Extend time for giving suggestions on draft anti-trafficking bill: Activists to govt

Express News Service
BENGALURU: The Covid-19 pandemic has not only proved to be a health and economic disaster globally, it has also resulted in increased trafficking in persons and exacerbated existing “disadvantages, poverty and vulnerabilities,” stated a just-released study by the UN Office on Drugs and Crime (UNODC).The report – ‘The Effects of the Pandemic on Trafficking in Persons and Responses to the Challenges – A Global Study of Emerging Evidence’ — while illustrating the devastating impact of the pandemic on vulnerable populations, including migrant workers, women and children, stated that traffickers, taking advantage of the global crisis, capitalised on peoples’ loss of income and increased amount of time both adults and children were spending online.

According to UNODC Executive Director Ghada Waly, the pandemic has “increased vulnerabilities to trafficking in persons, while making trafficking even harder to detect and leaving victims struggling to obtain help and access to justice.” Traffickers “preyed on vulnerabilities and often lured their victims with fake promises of employment,” explained Ilias Chatzis, chief of UNODC’s Human Trafficking and Migrant Smuggling Section, which developed the study.

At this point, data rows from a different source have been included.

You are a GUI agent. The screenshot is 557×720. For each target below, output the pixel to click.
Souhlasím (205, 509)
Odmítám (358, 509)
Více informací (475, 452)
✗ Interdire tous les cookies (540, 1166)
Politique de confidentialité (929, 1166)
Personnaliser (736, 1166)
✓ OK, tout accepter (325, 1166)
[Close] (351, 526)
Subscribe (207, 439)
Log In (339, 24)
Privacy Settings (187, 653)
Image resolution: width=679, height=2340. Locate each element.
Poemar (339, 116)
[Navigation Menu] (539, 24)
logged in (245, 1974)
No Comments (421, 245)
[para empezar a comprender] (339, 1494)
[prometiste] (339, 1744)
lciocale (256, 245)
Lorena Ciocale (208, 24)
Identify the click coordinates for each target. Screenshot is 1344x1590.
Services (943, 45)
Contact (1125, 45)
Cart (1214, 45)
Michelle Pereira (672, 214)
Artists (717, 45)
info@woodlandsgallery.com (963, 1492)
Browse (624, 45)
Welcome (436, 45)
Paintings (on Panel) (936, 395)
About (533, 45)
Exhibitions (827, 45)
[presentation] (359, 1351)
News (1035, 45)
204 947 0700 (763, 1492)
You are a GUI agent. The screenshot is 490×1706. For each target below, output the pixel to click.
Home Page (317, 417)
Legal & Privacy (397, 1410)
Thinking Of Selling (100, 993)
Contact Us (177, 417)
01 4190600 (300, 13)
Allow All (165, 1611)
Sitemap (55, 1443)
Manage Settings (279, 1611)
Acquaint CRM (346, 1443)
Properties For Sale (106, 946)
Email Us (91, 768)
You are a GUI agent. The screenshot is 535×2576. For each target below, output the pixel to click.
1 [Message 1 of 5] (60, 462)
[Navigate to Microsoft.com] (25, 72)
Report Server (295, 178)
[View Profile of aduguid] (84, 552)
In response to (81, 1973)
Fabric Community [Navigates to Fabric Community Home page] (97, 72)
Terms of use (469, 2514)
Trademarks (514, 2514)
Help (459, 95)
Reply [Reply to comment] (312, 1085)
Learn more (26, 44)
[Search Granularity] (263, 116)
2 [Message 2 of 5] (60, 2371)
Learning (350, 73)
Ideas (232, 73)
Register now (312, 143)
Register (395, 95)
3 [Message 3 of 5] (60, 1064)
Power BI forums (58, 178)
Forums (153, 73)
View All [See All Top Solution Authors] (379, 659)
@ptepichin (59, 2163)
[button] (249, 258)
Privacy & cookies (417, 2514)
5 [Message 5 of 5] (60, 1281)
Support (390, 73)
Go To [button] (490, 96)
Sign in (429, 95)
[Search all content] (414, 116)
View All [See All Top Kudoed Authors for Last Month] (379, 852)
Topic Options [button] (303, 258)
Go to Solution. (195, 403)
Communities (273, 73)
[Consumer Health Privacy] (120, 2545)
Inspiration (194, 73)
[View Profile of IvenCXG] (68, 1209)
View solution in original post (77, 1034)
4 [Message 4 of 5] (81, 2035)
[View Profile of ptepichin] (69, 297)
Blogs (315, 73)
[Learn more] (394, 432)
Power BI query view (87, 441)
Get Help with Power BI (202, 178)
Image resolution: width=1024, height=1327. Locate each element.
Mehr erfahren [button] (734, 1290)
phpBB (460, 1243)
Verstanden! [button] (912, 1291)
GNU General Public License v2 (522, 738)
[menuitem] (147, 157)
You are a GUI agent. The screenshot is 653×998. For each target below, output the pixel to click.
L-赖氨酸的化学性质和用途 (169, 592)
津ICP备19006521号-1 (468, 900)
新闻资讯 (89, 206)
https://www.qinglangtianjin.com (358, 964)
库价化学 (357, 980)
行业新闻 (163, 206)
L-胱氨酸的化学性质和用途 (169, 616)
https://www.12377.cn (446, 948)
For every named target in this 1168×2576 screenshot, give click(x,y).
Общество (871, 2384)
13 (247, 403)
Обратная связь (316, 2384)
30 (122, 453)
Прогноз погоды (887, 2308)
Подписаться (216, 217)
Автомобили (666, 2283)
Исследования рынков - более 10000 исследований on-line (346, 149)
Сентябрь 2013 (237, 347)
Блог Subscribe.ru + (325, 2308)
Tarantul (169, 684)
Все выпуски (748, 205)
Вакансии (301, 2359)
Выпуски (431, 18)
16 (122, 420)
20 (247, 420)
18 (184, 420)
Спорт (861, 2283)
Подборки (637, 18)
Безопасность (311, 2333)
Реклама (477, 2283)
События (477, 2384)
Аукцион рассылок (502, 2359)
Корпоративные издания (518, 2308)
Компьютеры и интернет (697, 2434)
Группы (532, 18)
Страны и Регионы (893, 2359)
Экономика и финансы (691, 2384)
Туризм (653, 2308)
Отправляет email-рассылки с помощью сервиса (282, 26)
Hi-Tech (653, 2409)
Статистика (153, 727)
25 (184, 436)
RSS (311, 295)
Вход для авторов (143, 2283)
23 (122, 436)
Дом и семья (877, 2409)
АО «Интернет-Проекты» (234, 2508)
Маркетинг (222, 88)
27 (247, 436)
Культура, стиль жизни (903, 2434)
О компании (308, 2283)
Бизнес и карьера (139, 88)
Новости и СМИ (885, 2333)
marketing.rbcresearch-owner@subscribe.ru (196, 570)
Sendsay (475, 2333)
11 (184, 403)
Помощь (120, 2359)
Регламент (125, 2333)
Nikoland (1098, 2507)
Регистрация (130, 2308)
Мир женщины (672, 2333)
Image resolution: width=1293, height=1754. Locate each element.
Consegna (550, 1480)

“37% of stakeholder survey respondents reported that the recruitment of victims has moved online during the pandemic,” it stated.

Women and girls have been “recruited, often locally or online, for sexual exploitation, especially in private apartments. Children have been particularly affected – out of school and needing to support parents who have lost their livelihoods. Children have been increasingly targeted by traffickers at the local level and online.

They have been trafficked for sexual purposes, forced marriage, forced begging and for forced criminality. There is clear evidence of increased demand for child sexual exploitation materials (CSEM), which has exacerbated the exploitation of children around the world,” are some of the disturbing findings of the report.

Vulnerable persons who, due to their worsened economic situation, were “recruited for labour or sexual exploitation in their local area. Women, children and migrants have been identified by survey and interviewed participants as particularly vulnerable to recruitment and exploitation during the Covid-19 pandemic,” the study stated. UNODC stated that the report is an “important new resource for policy-makers and criminal justice practitioners… to investigate and prosecute human trafficking in times of crisis”.